(Stored records)
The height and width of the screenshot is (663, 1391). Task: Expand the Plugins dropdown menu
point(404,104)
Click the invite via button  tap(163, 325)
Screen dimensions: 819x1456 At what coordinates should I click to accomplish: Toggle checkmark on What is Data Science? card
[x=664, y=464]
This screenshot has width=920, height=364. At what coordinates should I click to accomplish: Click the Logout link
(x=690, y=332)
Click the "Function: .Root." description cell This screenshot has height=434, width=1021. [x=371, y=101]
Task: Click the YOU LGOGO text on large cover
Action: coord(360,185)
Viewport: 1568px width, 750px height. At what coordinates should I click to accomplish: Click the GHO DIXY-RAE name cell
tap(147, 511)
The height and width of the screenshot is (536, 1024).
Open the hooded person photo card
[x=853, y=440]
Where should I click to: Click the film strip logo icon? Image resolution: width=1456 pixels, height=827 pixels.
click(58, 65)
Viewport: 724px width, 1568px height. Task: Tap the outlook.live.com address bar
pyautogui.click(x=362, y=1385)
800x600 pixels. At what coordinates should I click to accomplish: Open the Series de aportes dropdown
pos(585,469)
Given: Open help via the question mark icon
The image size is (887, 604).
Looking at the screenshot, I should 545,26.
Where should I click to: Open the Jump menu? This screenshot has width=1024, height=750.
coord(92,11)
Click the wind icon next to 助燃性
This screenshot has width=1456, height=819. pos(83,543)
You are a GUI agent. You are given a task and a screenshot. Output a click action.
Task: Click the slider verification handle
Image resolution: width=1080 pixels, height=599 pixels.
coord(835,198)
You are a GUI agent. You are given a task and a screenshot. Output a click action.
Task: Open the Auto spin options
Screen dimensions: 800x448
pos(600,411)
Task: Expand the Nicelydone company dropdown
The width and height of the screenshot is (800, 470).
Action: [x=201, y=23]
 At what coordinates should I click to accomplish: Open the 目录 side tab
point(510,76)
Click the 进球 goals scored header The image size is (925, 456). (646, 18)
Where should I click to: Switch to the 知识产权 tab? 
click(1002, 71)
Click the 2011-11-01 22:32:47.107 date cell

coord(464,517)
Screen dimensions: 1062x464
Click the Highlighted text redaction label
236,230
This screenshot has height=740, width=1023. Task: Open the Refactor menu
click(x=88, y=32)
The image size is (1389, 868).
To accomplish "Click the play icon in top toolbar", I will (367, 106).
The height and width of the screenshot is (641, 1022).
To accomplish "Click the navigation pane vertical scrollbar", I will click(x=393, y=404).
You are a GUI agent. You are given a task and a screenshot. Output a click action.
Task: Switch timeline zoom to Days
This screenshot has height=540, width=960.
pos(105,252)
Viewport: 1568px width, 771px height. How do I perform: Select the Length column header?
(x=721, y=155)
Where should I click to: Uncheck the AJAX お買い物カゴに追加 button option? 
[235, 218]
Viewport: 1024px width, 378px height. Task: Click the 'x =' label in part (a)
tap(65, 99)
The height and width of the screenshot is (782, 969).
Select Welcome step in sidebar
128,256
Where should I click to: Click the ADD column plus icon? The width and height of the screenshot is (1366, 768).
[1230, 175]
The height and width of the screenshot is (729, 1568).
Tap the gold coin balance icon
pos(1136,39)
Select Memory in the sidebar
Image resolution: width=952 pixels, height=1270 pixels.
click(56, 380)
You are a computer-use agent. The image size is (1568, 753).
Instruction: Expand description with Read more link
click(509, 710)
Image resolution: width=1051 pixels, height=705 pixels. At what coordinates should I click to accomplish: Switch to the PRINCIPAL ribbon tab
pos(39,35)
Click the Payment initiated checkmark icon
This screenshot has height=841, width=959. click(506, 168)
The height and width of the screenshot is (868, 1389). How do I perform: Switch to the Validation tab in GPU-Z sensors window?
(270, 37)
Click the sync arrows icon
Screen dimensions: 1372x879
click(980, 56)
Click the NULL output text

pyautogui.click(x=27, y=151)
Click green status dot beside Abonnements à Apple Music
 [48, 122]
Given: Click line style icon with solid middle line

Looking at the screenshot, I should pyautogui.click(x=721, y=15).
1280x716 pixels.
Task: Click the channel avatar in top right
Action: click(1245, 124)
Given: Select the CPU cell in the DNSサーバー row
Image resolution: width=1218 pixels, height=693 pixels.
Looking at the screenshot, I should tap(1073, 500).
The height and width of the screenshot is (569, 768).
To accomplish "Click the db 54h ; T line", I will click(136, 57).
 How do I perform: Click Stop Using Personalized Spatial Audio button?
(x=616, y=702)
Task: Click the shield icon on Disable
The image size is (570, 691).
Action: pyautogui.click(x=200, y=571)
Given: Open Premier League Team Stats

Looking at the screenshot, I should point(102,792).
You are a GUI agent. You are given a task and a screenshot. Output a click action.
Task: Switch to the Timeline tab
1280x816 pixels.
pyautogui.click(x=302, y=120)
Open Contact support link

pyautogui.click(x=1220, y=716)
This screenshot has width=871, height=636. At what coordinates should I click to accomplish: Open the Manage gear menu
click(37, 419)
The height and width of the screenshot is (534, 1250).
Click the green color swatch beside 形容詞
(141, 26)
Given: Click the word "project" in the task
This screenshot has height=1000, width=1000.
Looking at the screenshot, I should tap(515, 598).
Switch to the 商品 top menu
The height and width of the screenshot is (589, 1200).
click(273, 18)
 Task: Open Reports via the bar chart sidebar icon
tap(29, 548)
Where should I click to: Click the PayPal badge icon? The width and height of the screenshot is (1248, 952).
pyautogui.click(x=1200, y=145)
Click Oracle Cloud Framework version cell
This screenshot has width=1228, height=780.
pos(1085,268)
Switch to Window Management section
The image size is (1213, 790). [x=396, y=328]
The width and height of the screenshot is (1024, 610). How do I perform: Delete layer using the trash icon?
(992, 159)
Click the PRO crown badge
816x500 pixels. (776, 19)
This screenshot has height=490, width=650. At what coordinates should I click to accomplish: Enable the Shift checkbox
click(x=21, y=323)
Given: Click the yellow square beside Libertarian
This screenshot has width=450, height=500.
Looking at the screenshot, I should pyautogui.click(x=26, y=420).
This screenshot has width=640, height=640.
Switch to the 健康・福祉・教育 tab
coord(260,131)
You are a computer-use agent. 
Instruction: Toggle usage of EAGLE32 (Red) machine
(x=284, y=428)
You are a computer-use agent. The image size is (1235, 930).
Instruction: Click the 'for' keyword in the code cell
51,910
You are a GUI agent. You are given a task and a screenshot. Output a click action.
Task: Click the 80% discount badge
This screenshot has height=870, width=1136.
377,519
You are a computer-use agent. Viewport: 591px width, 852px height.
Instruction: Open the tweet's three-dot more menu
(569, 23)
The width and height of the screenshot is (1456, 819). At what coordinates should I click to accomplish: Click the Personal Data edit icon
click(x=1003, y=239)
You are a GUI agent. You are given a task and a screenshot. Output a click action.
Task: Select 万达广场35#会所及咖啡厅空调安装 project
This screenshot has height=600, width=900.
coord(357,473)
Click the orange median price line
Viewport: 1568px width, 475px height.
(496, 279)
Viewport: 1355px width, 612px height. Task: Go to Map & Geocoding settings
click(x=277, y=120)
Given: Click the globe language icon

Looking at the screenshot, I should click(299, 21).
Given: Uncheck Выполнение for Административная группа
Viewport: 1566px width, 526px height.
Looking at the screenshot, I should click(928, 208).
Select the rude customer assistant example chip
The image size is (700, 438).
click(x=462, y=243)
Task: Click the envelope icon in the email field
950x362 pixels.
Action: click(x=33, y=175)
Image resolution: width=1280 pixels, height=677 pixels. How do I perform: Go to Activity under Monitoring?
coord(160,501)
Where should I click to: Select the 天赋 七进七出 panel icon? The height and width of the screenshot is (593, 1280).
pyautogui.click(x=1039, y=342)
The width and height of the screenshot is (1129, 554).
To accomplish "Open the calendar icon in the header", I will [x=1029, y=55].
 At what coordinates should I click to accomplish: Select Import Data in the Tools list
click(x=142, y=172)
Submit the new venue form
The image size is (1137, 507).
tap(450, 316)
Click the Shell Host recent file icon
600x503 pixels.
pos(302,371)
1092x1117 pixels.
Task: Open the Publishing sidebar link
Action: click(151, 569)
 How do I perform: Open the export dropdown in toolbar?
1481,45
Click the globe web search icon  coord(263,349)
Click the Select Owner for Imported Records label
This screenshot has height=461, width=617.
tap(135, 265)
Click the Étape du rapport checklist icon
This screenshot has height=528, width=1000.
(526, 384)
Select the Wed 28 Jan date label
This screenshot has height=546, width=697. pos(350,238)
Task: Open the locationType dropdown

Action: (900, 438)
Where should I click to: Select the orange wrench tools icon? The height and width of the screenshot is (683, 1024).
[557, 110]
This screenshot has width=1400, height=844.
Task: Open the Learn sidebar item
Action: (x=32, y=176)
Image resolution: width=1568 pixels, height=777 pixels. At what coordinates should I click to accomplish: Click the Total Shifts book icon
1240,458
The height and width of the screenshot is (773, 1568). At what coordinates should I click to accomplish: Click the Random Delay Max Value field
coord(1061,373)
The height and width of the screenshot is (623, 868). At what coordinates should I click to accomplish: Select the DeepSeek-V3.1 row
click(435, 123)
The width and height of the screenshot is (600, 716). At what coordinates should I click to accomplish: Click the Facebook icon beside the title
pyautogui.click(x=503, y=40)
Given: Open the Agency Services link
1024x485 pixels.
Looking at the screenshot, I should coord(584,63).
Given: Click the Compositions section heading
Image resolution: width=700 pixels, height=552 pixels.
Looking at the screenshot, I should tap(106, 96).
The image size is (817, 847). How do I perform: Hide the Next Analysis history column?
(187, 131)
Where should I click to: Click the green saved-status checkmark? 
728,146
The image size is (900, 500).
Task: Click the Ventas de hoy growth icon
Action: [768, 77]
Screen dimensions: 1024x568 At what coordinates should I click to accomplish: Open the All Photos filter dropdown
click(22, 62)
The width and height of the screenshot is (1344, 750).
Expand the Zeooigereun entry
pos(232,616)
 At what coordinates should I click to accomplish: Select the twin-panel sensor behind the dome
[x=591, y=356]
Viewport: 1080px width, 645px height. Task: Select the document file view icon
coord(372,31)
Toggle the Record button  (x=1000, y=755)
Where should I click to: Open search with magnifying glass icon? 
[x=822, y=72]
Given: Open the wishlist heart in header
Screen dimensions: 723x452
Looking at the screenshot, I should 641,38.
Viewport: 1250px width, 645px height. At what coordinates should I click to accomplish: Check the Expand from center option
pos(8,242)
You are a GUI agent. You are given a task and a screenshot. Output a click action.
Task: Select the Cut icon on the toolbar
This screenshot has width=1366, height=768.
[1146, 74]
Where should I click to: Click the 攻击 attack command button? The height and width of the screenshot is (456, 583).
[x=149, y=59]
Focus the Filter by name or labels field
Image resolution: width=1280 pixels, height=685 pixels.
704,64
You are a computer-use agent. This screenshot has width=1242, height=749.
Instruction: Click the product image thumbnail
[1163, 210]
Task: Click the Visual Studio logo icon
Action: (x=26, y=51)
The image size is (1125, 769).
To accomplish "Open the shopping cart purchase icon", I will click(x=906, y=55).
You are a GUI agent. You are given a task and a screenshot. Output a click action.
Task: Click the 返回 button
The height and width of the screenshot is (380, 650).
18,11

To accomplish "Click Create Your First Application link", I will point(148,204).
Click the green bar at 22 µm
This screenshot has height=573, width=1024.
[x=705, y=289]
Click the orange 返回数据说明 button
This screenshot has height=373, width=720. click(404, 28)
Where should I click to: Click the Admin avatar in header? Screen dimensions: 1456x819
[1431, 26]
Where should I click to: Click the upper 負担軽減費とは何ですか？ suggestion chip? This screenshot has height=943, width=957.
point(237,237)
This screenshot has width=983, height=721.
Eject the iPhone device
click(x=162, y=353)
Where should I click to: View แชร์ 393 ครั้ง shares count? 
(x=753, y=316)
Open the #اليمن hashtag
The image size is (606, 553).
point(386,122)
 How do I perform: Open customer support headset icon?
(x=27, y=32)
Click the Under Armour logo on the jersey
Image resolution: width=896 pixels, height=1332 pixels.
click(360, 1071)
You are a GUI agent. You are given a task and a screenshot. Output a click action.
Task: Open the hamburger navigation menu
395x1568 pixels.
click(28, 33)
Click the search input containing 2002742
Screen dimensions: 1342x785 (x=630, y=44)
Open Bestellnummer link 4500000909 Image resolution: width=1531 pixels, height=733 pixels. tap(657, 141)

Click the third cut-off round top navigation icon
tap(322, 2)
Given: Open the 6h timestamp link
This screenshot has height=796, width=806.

→ **Work instruction**: The word "computer" appears in some lines of the data. Copy every one of those lines.

→ **Answer for the task**:
You are a computer-use agent. The image size is (1568, 753).
You are a computer-use agent. 
You are a computer-use agent. The image size is (1235, 930).
You are a computer-use agent. Viewport: 591px width, 852px height.
You are a computer-use agent. This screenshot has width=1242, height=749.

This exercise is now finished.